By Craig Lord
SHEFFIELD, England. July 26. DARREN Mew leapt 28 places to ninth on the world rankings to qualify for
his first Olympic Games at Ponds Forge pool in Sheffield, England, his 1min 01.78sec and three British records elsewhere were symptomatic of the new
dawn of which Deryk Snelling, national performance director, has spoken of with so much feeling of late.
Mew's performance at the Olympic trials might have had others performing back flips, but the 20-year-old, who is coached by Ian Turner at the University of Bath, was keen to play down the fact that Adrian
Moorhouse raced to victory at the 1988 Olympic Games in 1:02.04sec. Only Moorhouse and Nick Gillingham, national record holder and another Olympic medal winner, had swum inside 1min 02sec before Mew.
"It'll take a lot more to do anything special out in Sydney. To make the final would be great," said Mew, who has come on in leaps and bounds since moving to the center of excellence at Bath which is also home to Palmer and Foster, among others.
Chasing him into the wall Adam Whitehead, whose 1:02.29sec was good enough to take him to Sydney, representing not only a best time but confirmation that the 20-year-old 200m specialist from Coventry is on course for something special later in the week.

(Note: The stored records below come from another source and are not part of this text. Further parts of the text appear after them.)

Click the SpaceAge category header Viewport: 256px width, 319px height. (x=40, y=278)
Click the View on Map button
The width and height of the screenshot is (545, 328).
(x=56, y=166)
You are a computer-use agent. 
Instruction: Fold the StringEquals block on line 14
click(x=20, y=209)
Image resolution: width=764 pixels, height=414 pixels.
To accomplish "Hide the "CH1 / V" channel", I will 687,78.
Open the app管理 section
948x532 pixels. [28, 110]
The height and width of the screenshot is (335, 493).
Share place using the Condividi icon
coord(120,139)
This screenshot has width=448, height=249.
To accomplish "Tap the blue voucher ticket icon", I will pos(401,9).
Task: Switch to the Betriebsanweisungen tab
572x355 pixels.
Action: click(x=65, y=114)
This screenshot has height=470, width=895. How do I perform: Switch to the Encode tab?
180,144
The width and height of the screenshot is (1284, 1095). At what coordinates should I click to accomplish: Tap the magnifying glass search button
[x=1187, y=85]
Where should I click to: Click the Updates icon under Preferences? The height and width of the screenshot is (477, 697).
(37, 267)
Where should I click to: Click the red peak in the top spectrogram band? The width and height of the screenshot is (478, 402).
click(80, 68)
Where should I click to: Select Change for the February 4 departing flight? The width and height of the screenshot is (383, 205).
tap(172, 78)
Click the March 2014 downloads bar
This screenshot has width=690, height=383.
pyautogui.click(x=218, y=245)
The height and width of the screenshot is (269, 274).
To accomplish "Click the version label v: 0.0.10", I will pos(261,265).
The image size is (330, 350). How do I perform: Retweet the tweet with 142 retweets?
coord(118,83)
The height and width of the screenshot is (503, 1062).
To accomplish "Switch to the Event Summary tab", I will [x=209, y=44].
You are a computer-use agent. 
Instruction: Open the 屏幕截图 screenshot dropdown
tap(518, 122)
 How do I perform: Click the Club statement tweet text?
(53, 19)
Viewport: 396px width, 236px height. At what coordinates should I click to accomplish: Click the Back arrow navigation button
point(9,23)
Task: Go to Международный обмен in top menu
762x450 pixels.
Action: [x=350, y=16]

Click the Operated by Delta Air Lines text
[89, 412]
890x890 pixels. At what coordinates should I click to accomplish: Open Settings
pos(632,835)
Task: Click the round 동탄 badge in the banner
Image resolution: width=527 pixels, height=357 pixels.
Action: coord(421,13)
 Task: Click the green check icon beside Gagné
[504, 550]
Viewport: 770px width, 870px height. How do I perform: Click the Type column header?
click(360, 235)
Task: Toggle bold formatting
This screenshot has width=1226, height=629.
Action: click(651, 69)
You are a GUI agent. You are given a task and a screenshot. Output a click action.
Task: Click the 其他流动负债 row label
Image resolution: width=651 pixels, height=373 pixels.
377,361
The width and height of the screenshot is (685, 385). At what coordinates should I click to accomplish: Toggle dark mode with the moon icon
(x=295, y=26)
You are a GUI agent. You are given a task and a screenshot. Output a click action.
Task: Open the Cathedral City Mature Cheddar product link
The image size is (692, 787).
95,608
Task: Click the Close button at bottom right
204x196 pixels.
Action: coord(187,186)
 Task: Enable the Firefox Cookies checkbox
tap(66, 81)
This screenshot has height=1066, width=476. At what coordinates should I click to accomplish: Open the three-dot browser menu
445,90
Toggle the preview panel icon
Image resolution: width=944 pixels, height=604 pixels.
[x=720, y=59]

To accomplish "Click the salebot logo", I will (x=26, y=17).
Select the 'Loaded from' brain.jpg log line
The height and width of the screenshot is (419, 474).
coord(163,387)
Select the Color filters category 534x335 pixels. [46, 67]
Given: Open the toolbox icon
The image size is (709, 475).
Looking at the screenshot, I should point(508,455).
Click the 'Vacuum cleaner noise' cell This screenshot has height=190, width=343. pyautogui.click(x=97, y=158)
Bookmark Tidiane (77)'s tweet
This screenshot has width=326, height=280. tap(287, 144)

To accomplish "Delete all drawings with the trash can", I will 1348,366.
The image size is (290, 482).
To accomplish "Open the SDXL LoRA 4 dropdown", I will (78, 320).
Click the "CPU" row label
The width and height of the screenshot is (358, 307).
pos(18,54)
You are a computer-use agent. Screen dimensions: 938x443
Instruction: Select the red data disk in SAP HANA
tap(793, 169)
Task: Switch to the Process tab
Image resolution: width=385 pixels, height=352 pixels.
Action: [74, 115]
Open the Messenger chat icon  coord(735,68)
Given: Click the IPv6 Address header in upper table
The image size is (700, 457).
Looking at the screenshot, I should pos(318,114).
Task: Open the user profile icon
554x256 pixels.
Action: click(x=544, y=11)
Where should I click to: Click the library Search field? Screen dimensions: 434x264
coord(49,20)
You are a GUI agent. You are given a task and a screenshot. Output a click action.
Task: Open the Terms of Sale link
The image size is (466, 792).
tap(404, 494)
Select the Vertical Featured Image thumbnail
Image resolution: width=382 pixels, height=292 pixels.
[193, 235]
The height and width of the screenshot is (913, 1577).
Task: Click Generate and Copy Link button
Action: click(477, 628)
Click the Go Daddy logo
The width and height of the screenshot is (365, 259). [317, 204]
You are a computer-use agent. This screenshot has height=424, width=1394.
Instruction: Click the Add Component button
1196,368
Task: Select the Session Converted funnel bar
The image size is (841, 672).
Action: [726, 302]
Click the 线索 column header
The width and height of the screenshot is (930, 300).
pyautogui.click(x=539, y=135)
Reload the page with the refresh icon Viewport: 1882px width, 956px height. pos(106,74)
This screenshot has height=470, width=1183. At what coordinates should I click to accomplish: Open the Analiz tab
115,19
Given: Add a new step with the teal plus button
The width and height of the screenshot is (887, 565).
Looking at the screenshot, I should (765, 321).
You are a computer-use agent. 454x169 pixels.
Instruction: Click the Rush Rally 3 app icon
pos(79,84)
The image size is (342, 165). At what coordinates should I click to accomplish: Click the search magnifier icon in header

The breaststroke rivals were among five additions to the British Olympic team. Porstmouth Northsea coach Chris Nesbitt celebrated as Margaretha Pedder and Simon Militis swam to victories one after the other.
Militis, 22, was in a class of his own, racing lonely ahead of the pack on his way to a British record of 4mins 20.07sec in the 400m medley. Pedder, 20, clocked 1:00.74sec over 100m butterfly. There were no second
qualifiers, however, standards having been set high, based on 8th place at the world championships in 1998 and 12th place at the Olympic Games in 1996.
In the 50m freestyle, Mark Foster, 30, of the University of Bath, and pre-selected Alison Sheppard, 28 and from Glasgow, raced a touch slower than they had in semi-finals but confirmed themselves as medal hopes in Sydney. Susan Rolph, of Newcastle, raced in a touch behind Sheppard, though may choose not to race the distance at the Games. Foster clocked 22.42sec, with Sheppard at 25.20sec.
The other two British records fell in semi-finals. Heidi Earp, 19, broke the 100m breaststroke standard in 1min 09.92sec, 0.47sec inside Suki Brownsdon's 1987 time, while Sarah Price, 21, of Barnet Copthall, clocked 1:01.93sec over 100m backstroke to qualify just 0.03sec ahead of Katy Sexton, 18, of Portsmouth, who had held the national record at 1:02.16sec.
To qualify for the Games, all thee women must repeat their efforts in the finals.